The co-chair, Paolo Casali, a medical oncologist and sarcoma specialist at the Istituto Nazionale dei Tumori in Milan, talked at the launch meeting of the ‘tragedy’ that 30–40% of diagnoses of rare cancers could be wrong, if sarcoma studies are anything to go by. He pointed to differences in survival of patients with sarcoma across Europe. “The pathological diagnosis may be one of the crucial factors underlying these discrepancies,” he said.
“30–40% of diagnoses of rare cancers could be wrong, if sarcoma studies are anything to go by”
Angelo Dei Tos, the group’s other co-chair and head of pathology and oncology at the General Hospital in Treviso, Italy, gave a vivid example of a patient who died after being misdiagnosed with GIST, and given escalating doses of Glivec, when in fact she had another type of sarcoma that should have been treated differently.
The overall consensus for rare cancer pathology, said Casali, is on three points: referral to expert pathologists is crucial; there should be networks that arrange referrals; and pathologists should be in multidisciplinary teams where they are challenged to do their best work. Achieving all three, he accepted, is not always easy.
Pathologists with expertise in rare cancers are generally in short supply, and it can be hard to sustain expert multidisciplinary teams without high levels of centralisation. And as Anastassia Negrouk, from the EORTC (European Organisation for Research and Treatment of Cancer), pointed out, there are few reference centres that have the quality controls, open access to data and networking in place that the EORTC would like to see.
Furthermore most patients and doctors have little knowledge of those that do exist, which can lead to delays in referral. While the potential for setting up European reference networks has been enhanced by the cross-border healthcare directive, which came into force in 2013, it was noted that questions remain over how they will be funded.
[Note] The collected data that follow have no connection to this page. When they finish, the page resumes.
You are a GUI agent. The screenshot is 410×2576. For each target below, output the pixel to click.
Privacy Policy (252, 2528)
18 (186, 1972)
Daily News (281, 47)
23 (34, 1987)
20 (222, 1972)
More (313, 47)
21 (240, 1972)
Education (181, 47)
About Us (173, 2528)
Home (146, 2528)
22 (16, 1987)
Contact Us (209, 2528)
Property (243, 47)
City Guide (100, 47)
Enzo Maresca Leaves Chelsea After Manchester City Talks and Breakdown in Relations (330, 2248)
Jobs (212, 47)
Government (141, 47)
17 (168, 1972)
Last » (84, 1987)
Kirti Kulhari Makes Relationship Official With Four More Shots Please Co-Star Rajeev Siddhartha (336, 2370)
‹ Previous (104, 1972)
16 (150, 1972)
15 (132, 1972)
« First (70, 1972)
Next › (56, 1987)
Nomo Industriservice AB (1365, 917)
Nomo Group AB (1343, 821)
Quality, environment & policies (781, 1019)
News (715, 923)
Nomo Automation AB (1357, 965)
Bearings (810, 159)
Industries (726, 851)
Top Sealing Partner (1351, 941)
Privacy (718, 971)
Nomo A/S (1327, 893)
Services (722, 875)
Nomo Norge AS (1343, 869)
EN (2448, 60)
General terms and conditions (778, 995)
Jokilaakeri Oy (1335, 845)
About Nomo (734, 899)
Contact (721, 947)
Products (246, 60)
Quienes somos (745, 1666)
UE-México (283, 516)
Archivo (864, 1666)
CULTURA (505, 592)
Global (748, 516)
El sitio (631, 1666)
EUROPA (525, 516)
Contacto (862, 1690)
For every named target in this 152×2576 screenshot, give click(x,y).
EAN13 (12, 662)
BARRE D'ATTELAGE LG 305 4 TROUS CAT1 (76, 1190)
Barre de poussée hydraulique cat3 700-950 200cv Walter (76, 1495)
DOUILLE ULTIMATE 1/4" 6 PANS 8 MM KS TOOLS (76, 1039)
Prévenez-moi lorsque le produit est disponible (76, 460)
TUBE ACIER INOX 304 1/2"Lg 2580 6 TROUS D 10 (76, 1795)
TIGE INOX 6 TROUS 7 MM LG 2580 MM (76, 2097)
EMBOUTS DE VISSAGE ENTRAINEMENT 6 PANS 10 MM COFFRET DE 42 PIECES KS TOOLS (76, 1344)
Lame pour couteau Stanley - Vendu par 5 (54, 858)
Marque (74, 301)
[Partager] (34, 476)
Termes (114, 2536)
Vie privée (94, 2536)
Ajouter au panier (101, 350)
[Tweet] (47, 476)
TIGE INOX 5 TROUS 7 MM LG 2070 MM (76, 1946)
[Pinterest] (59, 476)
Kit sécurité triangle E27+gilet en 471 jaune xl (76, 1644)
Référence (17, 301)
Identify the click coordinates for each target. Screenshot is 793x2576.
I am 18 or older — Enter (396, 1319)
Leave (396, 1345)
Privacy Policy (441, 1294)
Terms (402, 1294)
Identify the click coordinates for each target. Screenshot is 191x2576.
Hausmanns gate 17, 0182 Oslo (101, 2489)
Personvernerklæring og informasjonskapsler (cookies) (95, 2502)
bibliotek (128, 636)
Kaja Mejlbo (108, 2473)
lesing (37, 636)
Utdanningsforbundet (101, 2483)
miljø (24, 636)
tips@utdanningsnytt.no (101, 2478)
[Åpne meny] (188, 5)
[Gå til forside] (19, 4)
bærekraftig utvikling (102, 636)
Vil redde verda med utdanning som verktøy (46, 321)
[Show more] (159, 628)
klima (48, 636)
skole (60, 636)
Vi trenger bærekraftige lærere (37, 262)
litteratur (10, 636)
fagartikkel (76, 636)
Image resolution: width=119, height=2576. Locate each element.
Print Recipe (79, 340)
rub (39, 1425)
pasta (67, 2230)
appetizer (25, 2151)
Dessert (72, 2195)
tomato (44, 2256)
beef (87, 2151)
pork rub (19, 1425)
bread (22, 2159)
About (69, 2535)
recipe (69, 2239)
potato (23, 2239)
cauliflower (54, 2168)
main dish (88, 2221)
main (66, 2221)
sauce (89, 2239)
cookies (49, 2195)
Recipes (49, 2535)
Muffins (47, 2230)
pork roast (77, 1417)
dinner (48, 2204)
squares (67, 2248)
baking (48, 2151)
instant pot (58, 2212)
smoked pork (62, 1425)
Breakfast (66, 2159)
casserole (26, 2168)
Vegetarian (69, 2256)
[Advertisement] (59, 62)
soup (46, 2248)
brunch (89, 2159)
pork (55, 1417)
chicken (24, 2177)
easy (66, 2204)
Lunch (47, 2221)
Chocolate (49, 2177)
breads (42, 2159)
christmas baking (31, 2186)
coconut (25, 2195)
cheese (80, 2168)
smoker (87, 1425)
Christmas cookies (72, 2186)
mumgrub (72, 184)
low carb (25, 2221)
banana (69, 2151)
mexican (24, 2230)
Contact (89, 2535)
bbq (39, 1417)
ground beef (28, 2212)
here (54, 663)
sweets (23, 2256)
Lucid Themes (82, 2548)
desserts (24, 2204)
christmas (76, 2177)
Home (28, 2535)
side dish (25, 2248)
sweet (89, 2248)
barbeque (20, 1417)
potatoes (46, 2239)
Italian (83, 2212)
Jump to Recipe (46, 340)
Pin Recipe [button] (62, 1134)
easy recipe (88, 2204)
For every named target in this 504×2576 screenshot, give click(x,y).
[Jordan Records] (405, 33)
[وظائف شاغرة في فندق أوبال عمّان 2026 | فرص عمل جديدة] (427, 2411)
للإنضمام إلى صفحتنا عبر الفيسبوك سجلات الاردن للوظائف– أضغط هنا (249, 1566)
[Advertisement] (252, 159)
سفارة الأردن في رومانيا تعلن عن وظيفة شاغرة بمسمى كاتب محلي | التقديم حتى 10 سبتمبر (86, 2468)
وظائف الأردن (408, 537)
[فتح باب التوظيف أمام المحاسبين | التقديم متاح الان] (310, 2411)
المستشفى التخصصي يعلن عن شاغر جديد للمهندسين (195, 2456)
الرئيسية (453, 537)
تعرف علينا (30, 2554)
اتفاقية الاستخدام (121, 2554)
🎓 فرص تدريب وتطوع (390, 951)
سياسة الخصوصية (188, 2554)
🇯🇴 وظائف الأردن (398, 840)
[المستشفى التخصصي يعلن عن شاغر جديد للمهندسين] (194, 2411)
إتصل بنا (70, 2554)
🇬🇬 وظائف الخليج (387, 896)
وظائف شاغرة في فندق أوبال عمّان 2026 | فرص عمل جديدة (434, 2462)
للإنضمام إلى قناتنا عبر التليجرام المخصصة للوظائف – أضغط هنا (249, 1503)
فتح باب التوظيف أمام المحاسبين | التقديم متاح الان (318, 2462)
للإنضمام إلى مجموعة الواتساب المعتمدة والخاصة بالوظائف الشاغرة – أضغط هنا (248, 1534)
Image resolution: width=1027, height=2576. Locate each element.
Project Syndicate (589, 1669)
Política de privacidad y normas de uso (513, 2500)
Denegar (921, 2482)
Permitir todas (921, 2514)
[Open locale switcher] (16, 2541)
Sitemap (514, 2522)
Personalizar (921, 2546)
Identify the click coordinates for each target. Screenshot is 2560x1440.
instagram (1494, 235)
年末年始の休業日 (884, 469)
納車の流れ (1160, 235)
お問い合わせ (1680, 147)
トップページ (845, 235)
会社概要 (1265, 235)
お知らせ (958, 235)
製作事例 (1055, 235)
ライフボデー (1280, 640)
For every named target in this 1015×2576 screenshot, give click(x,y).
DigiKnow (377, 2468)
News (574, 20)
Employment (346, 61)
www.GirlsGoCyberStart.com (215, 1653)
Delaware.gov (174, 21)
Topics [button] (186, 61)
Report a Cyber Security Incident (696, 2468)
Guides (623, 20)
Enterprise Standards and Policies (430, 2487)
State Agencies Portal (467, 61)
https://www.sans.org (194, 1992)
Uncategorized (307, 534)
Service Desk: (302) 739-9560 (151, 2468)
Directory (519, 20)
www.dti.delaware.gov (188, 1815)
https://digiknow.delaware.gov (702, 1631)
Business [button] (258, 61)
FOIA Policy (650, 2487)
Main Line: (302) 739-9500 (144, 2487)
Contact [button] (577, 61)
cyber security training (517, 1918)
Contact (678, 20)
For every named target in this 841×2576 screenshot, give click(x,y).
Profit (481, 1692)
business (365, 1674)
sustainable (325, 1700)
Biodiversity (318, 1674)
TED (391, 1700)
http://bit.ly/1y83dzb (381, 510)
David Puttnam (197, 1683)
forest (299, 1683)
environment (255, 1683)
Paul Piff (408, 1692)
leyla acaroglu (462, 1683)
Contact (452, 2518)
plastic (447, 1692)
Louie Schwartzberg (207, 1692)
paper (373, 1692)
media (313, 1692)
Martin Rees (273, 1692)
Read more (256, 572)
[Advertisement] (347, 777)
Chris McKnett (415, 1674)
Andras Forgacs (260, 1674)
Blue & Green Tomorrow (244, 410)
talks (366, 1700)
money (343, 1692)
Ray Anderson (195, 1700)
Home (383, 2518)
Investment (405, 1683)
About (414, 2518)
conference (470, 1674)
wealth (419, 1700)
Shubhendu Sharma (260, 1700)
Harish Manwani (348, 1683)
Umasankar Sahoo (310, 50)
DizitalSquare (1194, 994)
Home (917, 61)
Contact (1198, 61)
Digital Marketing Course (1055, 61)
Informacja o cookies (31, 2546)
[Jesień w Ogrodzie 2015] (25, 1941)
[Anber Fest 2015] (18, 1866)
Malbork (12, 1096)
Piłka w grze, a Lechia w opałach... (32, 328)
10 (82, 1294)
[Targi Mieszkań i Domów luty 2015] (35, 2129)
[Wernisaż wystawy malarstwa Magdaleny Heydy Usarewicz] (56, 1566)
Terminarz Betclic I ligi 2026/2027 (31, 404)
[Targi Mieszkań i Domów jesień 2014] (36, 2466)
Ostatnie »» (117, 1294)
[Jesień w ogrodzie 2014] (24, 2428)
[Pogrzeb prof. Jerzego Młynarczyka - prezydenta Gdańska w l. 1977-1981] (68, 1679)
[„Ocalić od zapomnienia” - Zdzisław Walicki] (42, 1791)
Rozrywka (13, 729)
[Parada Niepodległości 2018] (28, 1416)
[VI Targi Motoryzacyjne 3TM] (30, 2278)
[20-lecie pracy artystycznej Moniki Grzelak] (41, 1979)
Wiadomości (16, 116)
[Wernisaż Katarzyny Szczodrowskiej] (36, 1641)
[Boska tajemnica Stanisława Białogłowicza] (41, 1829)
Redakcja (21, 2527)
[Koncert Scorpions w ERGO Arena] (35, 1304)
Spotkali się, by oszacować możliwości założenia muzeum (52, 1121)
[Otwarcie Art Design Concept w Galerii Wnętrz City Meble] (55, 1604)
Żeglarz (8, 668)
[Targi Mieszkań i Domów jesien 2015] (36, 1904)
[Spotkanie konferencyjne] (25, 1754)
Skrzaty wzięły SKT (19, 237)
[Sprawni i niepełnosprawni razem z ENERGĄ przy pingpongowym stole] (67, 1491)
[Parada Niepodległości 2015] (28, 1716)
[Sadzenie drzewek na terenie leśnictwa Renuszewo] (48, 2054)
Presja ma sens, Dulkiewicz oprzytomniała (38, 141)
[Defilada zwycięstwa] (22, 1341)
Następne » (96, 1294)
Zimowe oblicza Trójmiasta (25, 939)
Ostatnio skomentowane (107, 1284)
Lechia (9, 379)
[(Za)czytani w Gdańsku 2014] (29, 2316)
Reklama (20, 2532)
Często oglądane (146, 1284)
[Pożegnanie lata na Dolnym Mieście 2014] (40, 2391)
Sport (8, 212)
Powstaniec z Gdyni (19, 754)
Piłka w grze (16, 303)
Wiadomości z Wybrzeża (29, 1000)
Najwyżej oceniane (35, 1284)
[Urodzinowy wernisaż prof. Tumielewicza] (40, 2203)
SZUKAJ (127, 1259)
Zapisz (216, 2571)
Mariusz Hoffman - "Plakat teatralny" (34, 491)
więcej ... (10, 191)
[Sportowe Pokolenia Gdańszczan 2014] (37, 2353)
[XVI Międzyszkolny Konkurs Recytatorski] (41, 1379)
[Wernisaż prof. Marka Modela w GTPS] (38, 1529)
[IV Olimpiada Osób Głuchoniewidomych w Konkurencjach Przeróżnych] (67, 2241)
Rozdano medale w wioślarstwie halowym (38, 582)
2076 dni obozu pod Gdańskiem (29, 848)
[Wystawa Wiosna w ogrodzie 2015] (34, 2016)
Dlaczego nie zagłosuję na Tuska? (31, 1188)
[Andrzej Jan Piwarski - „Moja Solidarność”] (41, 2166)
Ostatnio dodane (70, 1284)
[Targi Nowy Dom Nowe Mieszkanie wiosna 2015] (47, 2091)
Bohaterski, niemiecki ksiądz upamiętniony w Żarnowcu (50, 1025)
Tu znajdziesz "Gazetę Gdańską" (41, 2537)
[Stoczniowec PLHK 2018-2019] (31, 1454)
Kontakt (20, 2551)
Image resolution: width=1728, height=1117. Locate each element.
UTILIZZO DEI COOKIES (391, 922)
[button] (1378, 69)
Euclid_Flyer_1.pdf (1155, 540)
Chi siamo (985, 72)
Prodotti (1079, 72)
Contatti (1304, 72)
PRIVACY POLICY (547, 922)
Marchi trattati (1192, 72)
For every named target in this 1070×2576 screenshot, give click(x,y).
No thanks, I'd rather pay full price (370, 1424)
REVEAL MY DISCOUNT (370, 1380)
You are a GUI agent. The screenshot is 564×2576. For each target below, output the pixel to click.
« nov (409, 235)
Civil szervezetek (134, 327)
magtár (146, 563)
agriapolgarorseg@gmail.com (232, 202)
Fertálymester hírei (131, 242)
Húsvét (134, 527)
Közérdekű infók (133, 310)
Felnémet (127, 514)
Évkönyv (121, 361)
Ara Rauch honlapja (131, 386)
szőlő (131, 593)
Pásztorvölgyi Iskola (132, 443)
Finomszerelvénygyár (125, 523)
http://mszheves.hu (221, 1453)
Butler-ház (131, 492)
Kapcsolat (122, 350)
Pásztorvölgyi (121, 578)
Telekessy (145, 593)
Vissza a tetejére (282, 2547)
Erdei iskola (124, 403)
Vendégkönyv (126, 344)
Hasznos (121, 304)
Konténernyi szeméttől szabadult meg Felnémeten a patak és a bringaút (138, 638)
In the meeting of experts that preceded the Commission event, many complex issues about each family of rare cancers were discussed, which will form the basis for a position paper that presents expert consensus across rare cancer pathology. Getting action around this consensus will, however, require political pressure if rare cancer care is to be better resourced and readily available in more places – not least, a change in attitudes that too often see pathology as a cost centre rather than an essential factor in quality care.